Just like movie cinemas make most of their profits at the concession stand, bullion dealers have much higher margins on the extras they sell: coin protectors, albums, price guides and other books, and various memorabilia items. Non-collectable gold and silver products have very low profit margins, so bullion dealers have to make up for it somewhere else. For mail-order dealers, add-ons such as insurance and “rush delivery” have high margins, too. And of course, there is #12.

12. Padding Shipping Charges

Before you buy online, make sure you’re aware of the shipping fees charged by the dealer. Even if dealers merely charge “actual shipping,” the costs can easily cut into whatever you may be saving by shopping online, especially on smaller orders. But of course, with non-numismatic gold and silver products having such low profit margins, the incentive is always there for dealers to make a little profit in shipping. Packaging and handling charges, usually included with shipping, can also take a bite out of your savings and add to the dealer’s bottom line.

Every dealer charges different shipping, and you may find it advantageous to shop around. Maybe small orders from one dealer provide the best value, while larger ones may end up being cheaper from another. Some dealers may even offer free shipping on especially large orders, and most max-out at a certain level. For example, APMEX charges $12.95 shipping on orders under $250; $19.95 on orders between $250 and $999.99; $24.95 on orders between $1,000 and $24,999.99; and no shipping at all on orders of $25,000 or more. Some other dealers may charge less than $12.95 on small orders, but if you’re making a large order, APMEX’s rates are hard to beat.

Shipping is something you should definitely consider when buying on eBay. Then again, there are several other underhanded tactics you need to be aware of when dealing on eBay.

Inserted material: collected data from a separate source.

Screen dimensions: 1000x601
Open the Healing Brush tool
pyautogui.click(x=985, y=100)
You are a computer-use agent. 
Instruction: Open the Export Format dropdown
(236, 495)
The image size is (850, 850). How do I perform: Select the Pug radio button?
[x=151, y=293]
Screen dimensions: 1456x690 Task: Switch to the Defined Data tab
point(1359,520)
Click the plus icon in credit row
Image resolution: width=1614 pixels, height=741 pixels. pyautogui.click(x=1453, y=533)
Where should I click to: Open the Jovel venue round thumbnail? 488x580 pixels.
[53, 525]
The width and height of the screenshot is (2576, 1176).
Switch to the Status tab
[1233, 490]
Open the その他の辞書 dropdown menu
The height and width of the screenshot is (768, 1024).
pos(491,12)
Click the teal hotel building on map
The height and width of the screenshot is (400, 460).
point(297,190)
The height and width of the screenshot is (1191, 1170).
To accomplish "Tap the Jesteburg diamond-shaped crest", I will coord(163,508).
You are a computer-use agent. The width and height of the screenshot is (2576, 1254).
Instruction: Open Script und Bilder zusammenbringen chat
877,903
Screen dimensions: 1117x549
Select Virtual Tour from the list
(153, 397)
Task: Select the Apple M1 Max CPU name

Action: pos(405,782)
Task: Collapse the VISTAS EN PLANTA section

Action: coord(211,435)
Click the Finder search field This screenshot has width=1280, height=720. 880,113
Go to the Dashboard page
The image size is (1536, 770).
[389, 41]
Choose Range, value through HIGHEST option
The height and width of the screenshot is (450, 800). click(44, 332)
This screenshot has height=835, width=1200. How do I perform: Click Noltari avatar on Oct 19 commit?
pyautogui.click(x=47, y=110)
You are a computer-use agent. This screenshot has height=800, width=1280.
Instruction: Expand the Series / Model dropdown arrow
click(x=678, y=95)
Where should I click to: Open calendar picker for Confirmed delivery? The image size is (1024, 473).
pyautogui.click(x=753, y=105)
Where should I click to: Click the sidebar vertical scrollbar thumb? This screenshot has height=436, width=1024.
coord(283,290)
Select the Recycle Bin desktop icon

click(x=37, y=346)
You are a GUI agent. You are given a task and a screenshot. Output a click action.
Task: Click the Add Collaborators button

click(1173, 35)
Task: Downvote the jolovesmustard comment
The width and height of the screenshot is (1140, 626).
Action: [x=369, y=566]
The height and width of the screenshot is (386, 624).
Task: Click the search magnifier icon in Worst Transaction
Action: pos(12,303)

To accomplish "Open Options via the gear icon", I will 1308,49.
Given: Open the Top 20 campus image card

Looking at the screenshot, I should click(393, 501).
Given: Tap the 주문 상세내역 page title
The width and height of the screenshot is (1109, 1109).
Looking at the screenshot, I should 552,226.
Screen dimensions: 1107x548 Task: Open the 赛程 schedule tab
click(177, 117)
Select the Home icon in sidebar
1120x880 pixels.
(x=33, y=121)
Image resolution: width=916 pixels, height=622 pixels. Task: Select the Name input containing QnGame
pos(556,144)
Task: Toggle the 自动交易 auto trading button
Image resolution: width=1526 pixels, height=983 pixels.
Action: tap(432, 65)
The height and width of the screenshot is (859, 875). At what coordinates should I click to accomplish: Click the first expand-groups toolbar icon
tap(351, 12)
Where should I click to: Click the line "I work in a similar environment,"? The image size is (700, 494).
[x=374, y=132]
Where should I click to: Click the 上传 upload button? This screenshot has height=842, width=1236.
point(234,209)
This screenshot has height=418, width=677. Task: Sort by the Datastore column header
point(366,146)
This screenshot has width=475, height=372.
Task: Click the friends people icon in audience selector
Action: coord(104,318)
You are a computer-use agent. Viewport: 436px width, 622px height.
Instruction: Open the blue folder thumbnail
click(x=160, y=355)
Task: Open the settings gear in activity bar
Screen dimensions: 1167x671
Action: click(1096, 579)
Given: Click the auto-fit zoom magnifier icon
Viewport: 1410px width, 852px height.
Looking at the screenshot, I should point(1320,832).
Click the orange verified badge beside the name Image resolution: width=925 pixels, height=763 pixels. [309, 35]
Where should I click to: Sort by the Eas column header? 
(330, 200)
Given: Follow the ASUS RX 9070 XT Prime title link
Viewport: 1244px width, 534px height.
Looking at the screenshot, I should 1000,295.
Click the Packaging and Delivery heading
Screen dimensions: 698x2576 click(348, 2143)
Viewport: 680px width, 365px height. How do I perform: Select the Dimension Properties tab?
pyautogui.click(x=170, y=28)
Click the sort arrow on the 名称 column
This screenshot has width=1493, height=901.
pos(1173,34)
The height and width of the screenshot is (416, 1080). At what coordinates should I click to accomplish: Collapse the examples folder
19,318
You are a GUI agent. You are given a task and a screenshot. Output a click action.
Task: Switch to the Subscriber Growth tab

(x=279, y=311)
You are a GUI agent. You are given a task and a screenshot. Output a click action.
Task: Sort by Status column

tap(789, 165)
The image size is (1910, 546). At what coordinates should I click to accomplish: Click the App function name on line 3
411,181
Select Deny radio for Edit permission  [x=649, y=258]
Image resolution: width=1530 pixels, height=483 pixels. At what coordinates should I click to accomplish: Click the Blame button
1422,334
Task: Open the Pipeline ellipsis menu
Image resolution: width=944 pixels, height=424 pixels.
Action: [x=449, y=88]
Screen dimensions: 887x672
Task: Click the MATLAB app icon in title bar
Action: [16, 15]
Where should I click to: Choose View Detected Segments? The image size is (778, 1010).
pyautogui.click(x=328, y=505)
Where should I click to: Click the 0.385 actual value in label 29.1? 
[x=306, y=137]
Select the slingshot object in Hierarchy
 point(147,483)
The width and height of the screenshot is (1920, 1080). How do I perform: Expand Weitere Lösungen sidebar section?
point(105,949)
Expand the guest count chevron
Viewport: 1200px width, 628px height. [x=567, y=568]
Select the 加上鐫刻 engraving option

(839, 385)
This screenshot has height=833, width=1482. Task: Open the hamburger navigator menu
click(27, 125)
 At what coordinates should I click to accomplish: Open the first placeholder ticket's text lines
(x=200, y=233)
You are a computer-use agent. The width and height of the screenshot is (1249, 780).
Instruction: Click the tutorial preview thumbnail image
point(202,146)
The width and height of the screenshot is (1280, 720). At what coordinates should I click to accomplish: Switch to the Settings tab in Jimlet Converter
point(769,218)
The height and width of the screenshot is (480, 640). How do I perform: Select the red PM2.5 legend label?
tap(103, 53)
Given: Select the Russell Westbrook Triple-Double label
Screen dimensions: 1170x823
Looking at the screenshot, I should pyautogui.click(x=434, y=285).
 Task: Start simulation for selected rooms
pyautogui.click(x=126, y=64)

13. Shill Bidding and Other eBay Tricks

First among them is shill bidding. This is the process by which a dealer uses other accounts to bid up the price of his own items, in the hopes that he’ll ratchet up the legitimate bids. Worst case scenario, the dealer ends up “buying” his own product, which he simply relists, so he’s out very little (just the eBay fees). Then again, the real worst case scenario for dealers who do this is the suspension of their eBay accounts—it happens!

Even seemingly “big-time” eBay users may occasionally engage in shill bidding, but there’s another tactic that is used less commonly, and almost exclusively by smaller-time eBay sellers. It involves listing an item with no real intention of sending it to the buyer—essentially using the buyer’s money for an interest-free, short-term loan. Thankfully, eBay’s buyer protection program makes it hard for buyers to really get ripped off, but sellers who “lose the item”—either from their inventory or in shipping—and gladly offer to refund the buyer (after a week or two of using his money, interest-free) rarely face any consequences. After all, their deception is difficult to prove.

Conclusion

In the marketplace, parties engage in mutually beneficial transactions—we know that the transactions are beneficial to both parties, because otherwise, they wouldn’t engage in them. There’s nothing “dirty” about turning a profit—but there is something dirty about some of these tactics. And, even in the case of the non-dirty ones, knowing these secret tactics can do nothing but make you a more-informed trader. Good luck!